What you are asked to do: Every entry must appear in the answer exactly as written.

Top of Extracted information

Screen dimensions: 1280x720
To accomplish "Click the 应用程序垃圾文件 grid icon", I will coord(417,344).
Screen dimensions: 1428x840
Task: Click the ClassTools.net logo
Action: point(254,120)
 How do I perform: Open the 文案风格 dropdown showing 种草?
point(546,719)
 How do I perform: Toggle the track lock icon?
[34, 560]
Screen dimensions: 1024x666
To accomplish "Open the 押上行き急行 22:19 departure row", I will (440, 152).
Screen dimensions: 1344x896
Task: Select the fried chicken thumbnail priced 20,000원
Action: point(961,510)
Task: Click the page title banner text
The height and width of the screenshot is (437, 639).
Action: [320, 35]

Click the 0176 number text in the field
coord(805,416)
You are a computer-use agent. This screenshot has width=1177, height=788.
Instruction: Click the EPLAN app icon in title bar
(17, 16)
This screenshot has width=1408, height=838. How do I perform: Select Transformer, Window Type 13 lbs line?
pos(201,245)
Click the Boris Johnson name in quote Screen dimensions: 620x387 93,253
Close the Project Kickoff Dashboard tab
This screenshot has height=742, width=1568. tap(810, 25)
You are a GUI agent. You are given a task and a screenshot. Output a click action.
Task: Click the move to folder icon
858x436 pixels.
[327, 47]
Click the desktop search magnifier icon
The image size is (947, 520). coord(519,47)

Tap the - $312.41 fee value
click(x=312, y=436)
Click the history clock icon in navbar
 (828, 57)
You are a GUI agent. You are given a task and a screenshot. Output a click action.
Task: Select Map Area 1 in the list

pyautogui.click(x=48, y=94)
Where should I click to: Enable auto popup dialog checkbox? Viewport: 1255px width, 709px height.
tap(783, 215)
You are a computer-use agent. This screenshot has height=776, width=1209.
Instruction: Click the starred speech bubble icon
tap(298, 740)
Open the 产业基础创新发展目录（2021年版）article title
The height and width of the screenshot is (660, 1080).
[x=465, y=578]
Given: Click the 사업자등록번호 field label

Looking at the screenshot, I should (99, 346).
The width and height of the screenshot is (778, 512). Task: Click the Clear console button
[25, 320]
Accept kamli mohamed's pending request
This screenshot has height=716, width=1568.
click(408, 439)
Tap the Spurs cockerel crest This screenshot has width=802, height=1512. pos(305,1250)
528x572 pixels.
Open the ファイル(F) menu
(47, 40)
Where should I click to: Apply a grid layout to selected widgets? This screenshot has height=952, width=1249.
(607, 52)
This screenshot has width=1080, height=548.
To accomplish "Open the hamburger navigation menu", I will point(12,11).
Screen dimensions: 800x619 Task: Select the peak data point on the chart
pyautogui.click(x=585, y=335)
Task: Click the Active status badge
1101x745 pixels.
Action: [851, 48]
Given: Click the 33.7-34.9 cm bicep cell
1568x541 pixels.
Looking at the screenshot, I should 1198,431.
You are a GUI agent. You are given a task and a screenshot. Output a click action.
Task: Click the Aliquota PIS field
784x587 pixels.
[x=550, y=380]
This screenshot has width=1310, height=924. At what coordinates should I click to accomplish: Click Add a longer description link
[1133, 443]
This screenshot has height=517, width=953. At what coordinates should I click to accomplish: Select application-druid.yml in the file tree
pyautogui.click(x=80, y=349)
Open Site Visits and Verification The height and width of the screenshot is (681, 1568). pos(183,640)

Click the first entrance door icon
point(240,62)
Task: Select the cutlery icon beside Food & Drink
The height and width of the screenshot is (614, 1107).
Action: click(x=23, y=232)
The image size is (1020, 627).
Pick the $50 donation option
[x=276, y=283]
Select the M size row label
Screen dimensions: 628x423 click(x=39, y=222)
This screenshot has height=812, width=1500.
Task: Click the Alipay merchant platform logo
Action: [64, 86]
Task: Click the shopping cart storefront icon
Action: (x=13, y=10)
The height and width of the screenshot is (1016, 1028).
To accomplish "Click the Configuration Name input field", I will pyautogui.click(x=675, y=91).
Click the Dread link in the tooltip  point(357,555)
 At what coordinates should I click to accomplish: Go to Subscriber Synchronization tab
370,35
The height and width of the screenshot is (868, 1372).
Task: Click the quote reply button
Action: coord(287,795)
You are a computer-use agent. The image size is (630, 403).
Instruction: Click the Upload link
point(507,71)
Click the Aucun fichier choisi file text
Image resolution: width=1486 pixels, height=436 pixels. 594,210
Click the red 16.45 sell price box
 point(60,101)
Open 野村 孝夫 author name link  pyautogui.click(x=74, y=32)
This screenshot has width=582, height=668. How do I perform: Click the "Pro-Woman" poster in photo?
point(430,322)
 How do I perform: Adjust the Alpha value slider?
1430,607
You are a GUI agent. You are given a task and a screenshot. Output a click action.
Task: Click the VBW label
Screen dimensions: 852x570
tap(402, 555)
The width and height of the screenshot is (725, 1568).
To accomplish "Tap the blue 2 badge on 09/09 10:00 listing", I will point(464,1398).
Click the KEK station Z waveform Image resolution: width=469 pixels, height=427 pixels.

Bottom of Extracted information

Written solution:
Screen dimensions: 1280x720
To accomplish "Click the 应用程序垃圾文件 grid icon", I will coord(417,344).
Screen dimensions: 1428x840
Task: Click the ClassTools.net logo
Action: point(254,120)
 How do I perform: Open the 文案风格 dropdown showing 种草?
point(546,719)
 How do I perform: Toggle the track lock icon?
[34, 560]
Screen dimensions: 1024x666
To accomplish "Open the 押上行き急行 22:19 departure row", I will (440, 152).
Screen dimensions: 1344x896
Task: Select the fried chicken thumbnail priced 20,000원
Action: point(961,510)
Task: Click the page title banner text
The height and width of the screenshot is (437, 639).
Action: [320, 35]

Click the 0176 number text in the field
coord(805,416)
You are a computer-use agent. This screenshot has width=1177, height=788.
Instruction: Click the EPLAN app icon in title bar
(17, 16)
This screenshot has width=1408, height=838. How do I perform: Select Transformer, Window Type 13 lbs line?
pos(201,245)
Click the Boris Johnson name in quote Screen dimensions: 620x387 93,253
Close the Project Kickoff Dashboard tab
This screenshot has height=742, width=1568. tap(810, 25)
You are a GUI agent. You are given a task and a screenshot. Output a click action.
Task: Click the move to folder icon
858x436 pixels.
[327, 47]
Click the desktop search magnifier icon
The image size is (947, 520). coord(519,47)

Tap the - $312.41 fee value
click(x=312, y=436)
Click the history clock icon in navbar
 (828, 57)
You are a GUI agent. You are given a task and a screenshot. Output a click action.
Task: Select Map Area 1 in the list

pyautogui.click(x=48, y=94)
Where should I click to: Enable auto popup dialog checkbox? Viewport: 1255px width, 709px height.
tap(783, 215)
You are a computer-use agent. This screenshot has height=776, width=1209.
Instruction: Click the starred speech bubble icon
tap(298, 740)
Open the 产业基础创新发展目录（2021年版）article title
The height and width of the screenshot is (660, 1080).
[x=465, y=578]
Given: Click the 사업자등록번호 field label

Looking at the screenshot, I should (99, 346).
The width and height of the screenshot is (778, 512). Task: Click the Clear console button
[25, 320]
Accept kamli mohamed's pending request
This screenshot has height=716, width=1568.
click(408, 439)
Tap the Spurs cockerel crest This screenshot has width=802, height=1512. pos(305,1250)
528x572 pixels.
Open the ファイル(F) menu
(47, 40)
Where should I click to: Apply a grid layout to selected widgets? This screenshot has height=952, width=1249.
(607, 52)
This screenshot has width=1080, height=548.
To accomplish "Open the hamburger navigation menu", I will point(12,11).
Screen dimensions: 800x619 Task: Select the peak data point on the chart
pyautogui.click(x=585, y=335)
Task: Click the Active status badge
1101x745 pixels.
Action: [851, 48]
Given: Click the 33.7-34.9 cm bicep cell
1568x541 pixels.
Looking at the screenshot, I should 1198,431.
You are a GUI agent. You are given a task and a screenshot. Output a click action.
Task: Click the Aliquota PIS field
784x587 pixels.
[x=550, y=380]
This screenshot has width=1310, height=924. At what coordinates should I click to accomplish: Click Add a longer description link
[1133, 443]
This screenshot has height=517, width=953. At what coordinates should I click to accomplish: Select application-druid.yml in the file tree
pyautogui.click(x=80, y=349)
Open Site Visits and Verification The height and width of the screenshot is (681, 1568). pos(183,640)

Click the first entrance door icon
point(240,62)
Task: Select the cutlery icon beside Food & Drink
The height and width of the screenshot is (614, 1107).
Action: click(x=23, y=232)
The image size is (1020, 627).
Pick the $50 donation option
[x=276, y=283]
Select the M size row label
Screen dimensions: 628x423 click(x=39, y=222)
This screenshot has height=812, width=1500.
Task: Click the Alipay merchant platform logo
Action: [64, 86]
Task: Click the shopping cart storefront icon
Action: (x=13, y=10)
The height and width of the screenshot is (1016, 1028).
To accomplish "Click the Configuration Name input field", I will pyautogui.click(x=675, y=91).
Click the Dread link in the tooltip  point(357,555)
 At what coordinates should I click to accomplish: Go to Subscriber Synchronization tab
370,35
The height and width of the screenshot is (868, 1372).
Task: Click the quote reply button
Action: coord(287,795)
You are a computer-use agent. The image size is (630, 403).
Instruction: Click the Upload link
point(507,71)
Click the Aucun fichier choisi file text
Image resolution: width=1486 pixels, height=436 pixels. 594,210
Click the red 16.45 sell price box
 point(60,101)
Open 野村 孝夫 author name link  pyautogui.click(x=74, y=32)
This screenshot has width=582, height=668. How do I perform: Click the "Pro-Woman" poster in photo?
point(430,322)
 How do I perform: Adjust the Alpha value slider?
1430,607
You are a GUI agent. You are given a task and a screenshot. Output a click action.
Task: Click the VBW label
Screen dimensions: 852x570
tap(402, 555)
The width and height of the screenshot is (725, 1568).
To accomplish "Tap the blue 2 badge on 09/09 10:00 listing", I will point(464,1398).
Click the KEK station Z waveform Image resolution: width=469 pixels, height=427 pixels.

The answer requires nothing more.